E come spiega l’eruzione del vulcano in Islanda dopo 200 anni?

«L’Islanda si trova sulla dorsale media atlantica, qua vi sono vari vulcani ed esce il magma per effetto degli spostamenti della placca africana e della placca americana. Qui le placche si allargano, l’America Latina era attaccata all’Africa e le placche si stanno allontanando, divergono i continenti. Nel Pacifico invece c’è convergenza. E tutti i terremoti che mostrano le cartine e che sono a corona delle placche ne sono una prova»

Gli studi dei terremoti aiutano a capire di che cosa è fatto il nucleo terrestre?

«Certo, la ricostruzione dell’interno della crosta è fatta soltanto sull’analisi delle onde dei terremoti».

E di che materiale è fatto?

«Sulla base di come si propagano le onde sismiche si ricostruisce se lo stato è solido o plastico. Ed emerge che c’è una parte plastica su cui galleggiano le placche costituita da silicati ferromagnetici e da qui risalgono le dorsali».
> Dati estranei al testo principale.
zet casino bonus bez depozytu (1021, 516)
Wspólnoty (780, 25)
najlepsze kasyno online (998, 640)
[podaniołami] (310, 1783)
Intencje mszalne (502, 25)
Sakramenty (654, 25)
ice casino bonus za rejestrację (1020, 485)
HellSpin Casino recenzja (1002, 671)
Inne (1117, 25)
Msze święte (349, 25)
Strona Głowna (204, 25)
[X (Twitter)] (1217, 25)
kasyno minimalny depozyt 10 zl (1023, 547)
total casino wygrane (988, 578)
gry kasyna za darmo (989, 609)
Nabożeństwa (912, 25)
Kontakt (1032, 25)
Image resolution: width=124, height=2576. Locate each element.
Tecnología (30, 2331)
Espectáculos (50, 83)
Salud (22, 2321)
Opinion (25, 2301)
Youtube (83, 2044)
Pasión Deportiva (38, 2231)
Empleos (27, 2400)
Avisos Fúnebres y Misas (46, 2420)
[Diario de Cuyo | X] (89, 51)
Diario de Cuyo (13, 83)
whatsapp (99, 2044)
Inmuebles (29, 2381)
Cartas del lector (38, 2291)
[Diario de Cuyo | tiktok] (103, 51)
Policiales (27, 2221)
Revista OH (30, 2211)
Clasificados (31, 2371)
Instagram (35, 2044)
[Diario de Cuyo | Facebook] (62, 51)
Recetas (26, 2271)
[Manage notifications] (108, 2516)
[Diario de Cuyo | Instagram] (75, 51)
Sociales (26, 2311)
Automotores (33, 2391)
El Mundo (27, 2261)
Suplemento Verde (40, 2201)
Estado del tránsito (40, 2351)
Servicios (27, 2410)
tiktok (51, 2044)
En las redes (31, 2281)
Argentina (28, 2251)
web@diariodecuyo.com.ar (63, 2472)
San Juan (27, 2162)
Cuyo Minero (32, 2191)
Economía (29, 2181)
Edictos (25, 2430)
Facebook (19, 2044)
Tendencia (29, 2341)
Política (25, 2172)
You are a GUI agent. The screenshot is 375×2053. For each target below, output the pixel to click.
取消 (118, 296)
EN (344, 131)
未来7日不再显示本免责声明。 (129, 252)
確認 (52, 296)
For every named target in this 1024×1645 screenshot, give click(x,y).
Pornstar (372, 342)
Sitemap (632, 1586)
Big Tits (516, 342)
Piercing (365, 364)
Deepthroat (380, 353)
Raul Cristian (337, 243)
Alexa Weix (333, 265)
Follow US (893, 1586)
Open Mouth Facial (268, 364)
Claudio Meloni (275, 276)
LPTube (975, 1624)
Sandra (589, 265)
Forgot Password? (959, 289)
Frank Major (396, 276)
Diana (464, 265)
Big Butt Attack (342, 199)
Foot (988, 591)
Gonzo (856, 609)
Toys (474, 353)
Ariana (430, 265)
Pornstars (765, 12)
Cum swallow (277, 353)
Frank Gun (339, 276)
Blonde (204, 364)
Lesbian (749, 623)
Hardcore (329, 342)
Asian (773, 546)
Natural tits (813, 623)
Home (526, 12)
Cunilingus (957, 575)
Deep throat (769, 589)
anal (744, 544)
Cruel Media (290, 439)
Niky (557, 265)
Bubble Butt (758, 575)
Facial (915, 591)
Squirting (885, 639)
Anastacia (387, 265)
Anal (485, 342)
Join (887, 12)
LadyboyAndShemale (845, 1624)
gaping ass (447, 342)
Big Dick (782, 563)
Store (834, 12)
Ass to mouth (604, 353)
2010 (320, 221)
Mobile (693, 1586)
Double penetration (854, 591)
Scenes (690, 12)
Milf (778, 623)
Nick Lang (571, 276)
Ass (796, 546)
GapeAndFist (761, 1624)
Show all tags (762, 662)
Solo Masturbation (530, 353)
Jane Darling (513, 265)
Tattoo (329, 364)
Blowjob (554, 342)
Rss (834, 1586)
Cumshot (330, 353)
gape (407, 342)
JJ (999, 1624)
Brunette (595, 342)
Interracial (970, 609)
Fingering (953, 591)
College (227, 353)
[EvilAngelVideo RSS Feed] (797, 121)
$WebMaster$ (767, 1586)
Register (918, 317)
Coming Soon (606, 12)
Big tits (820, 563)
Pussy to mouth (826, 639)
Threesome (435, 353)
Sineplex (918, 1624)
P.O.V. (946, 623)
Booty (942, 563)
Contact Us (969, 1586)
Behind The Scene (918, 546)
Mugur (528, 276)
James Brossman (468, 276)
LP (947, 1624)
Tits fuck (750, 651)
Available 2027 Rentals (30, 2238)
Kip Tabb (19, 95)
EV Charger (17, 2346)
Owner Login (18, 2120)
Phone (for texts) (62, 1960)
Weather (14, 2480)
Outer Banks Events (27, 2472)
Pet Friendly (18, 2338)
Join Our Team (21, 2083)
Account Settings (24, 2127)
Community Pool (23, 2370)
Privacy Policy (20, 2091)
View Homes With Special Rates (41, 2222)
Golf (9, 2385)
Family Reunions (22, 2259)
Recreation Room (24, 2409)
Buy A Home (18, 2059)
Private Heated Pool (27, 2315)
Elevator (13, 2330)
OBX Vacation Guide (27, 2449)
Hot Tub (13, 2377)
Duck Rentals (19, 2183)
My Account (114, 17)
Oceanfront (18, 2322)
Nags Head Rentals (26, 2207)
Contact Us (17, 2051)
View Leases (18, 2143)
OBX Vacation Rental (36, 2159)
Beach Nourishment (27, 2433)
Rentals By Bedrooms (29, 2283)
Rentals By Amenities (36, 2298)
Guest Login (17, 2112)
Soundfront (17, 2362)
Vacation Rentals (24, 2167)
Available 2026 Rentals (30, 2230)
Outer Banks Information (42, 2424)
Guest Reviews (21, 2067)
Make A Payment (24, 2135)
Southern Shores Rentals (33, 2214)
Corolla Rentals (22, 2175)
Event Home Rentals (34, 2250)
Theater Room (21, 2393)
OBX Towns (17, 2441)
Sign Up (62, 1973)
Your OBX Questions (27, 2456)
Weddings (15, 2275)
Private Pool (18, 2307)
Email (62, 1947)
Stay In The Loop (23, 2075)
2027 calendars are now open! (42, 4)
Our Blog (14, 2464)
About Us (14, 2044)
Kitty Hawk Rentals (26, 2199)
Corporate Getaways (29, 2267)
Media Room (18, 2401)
Per le previsioni a che punto siamo sulla base di questi studi?

«Previsioni sul dove può avvenire un terremoto non se ne possono fare ma sicuramente un terremoto come quello del Cile provoca uno sconvolgimento all’interno di tutta la placca pacifica che provocherà a catena tutta una serie di terremoti attorno alla placca».

Il risveglio del vulcano islandese può essere un segnale per il Vesuvio?

«No perché lì ci troviamo di fronte a spostamenti in atto delle placche, qui invece la saldatura della placca alpino-himalayana è già evvenuta. Qui la correlazione è meno certa, e poi bisogna sempre considerare l’effetto clustering, cioè che i fenomeni non sono spaziati nel tempo in maniera regolare ma sono concentrati nel tempo e nello spazio. Quindi non si possono escludere relazioni fra un fenomeno e l’altro. Ad esempio sintomatica è la concentrazione di terremoti avvenuto in Italia dal 1688 al 1783 ci sono stati 14 terremoti forti che hanno investito tutta l’Italia».